Western countries have been largely reluctant to repatriate their nationals.

But Germany, France and Belgium have brought a handful of orphans home, while the US last year repatriated a woman with her four children.

Kazakhstan, Uzbekistan and Kosovo have repatriated dozens of women and children.

IS overran large parts of Syria and Iraq in 2014, proclaiming a “caliphate” there, but offensives in both countries have seen them lose that territory.

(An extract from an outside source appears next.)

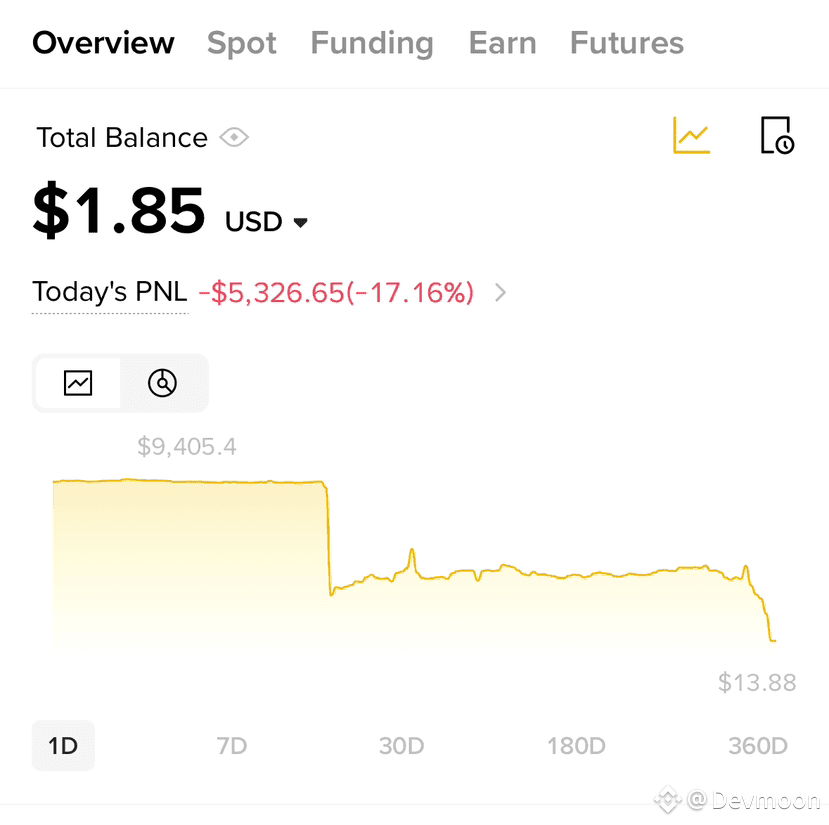Select the 180D time range
Screen dimensions: 829x825
576,746
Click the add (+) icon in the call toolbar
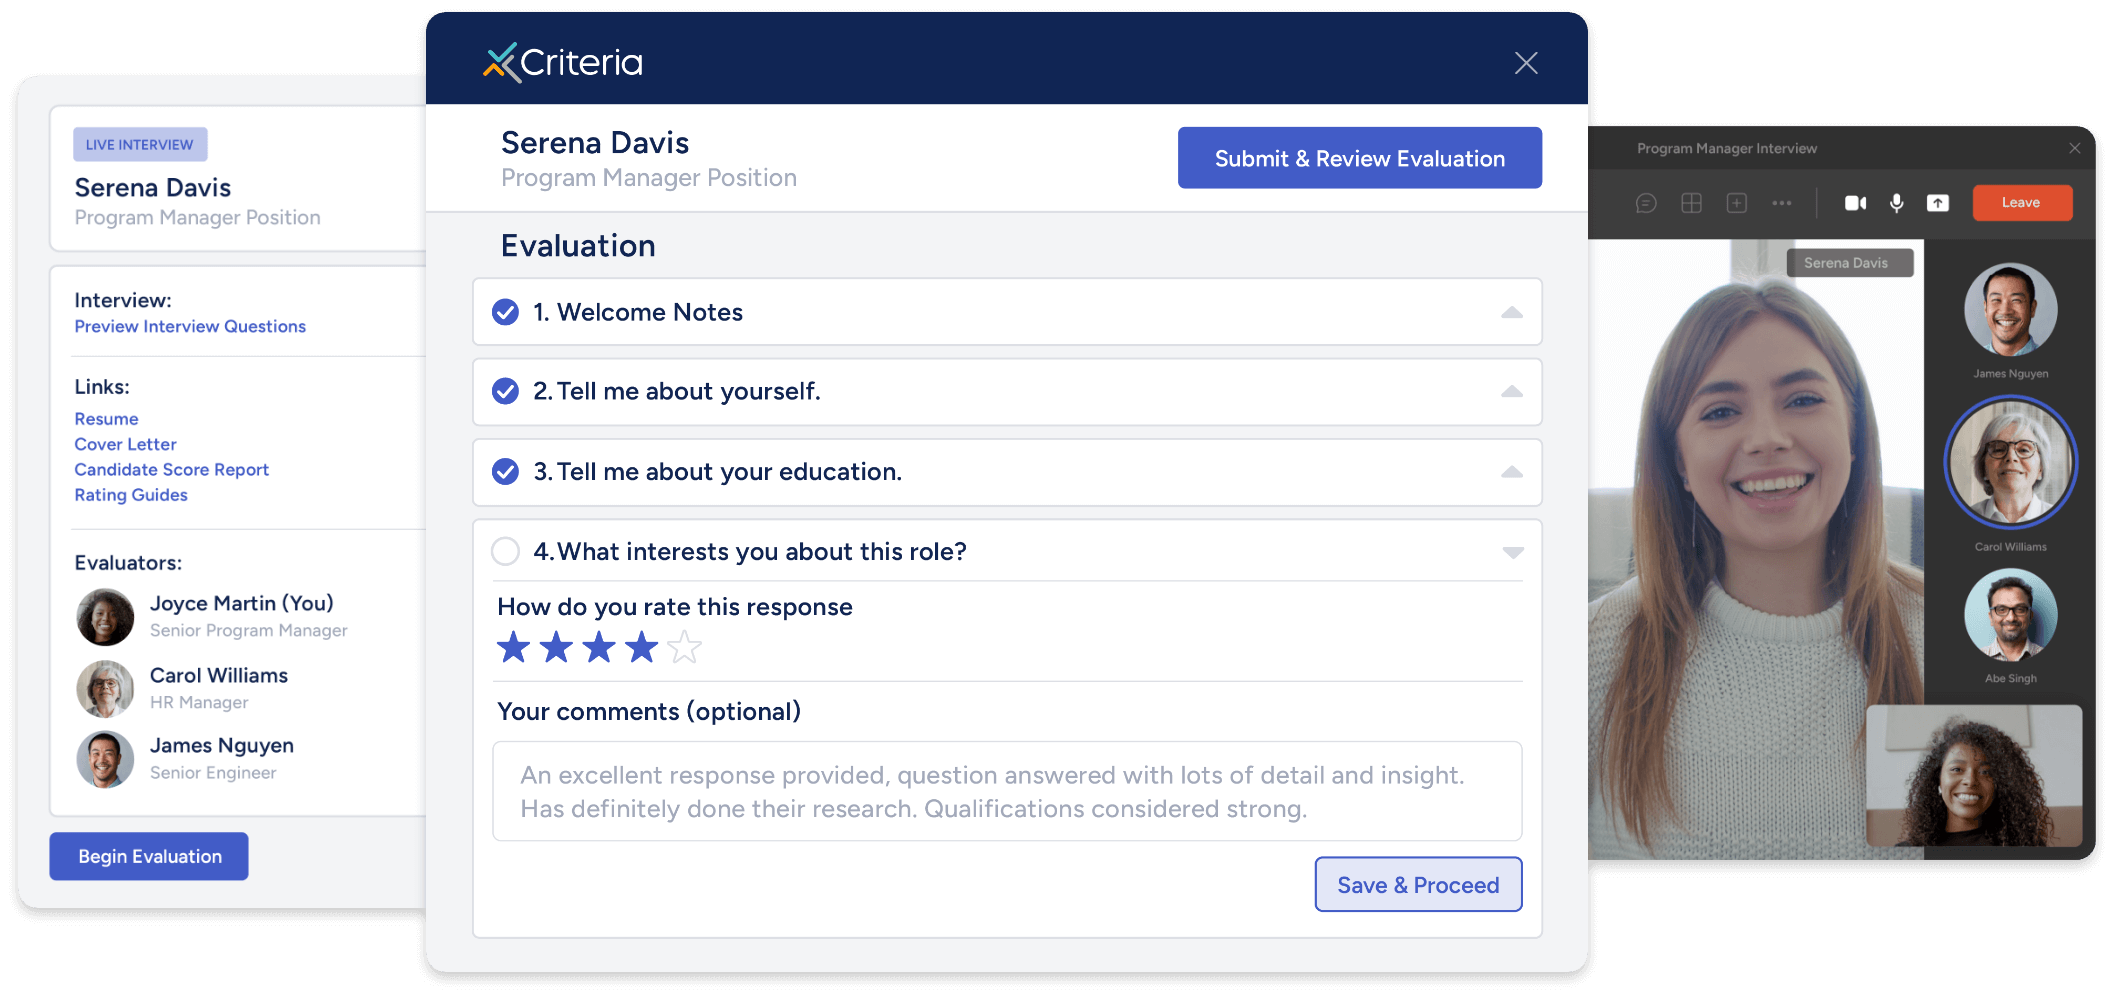This screenshot has height=996, width=2114. click(1737, 204)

U.S. has for years supported the Kurdish-led Syrian Democratic Forces (SDF) in the fight against the Islamic State group in Syria, as part of an international anti-jihadist coalition dominated by the Kurdish People’s Protection Units (YPG). But in December 2018 the U.S. President Donald Trump abruptly announced the pullout from Syria.

The Kurdish PYD and its powerful military wing YPG/YPJ considered the most effective fighting force against IS. The YPG, which make up the backbone of the SDF forces, has seized swathes of Syria from Islamic State.

In 2013, the Syrian Kurdish Democratic Union Party PYD — the political branch of the Kurdish People’s Protection Units (YPG) — has established three autonomous Cantons of Jazeera, Kobani and Afrin and a Kurdish government across Syrian Kurdistan in 2013. On March 17, 2016, Kurdish and Arab authorities announced the creation of a “federal region” made up of those semi-autonomous regions in Syrian Kurdistan.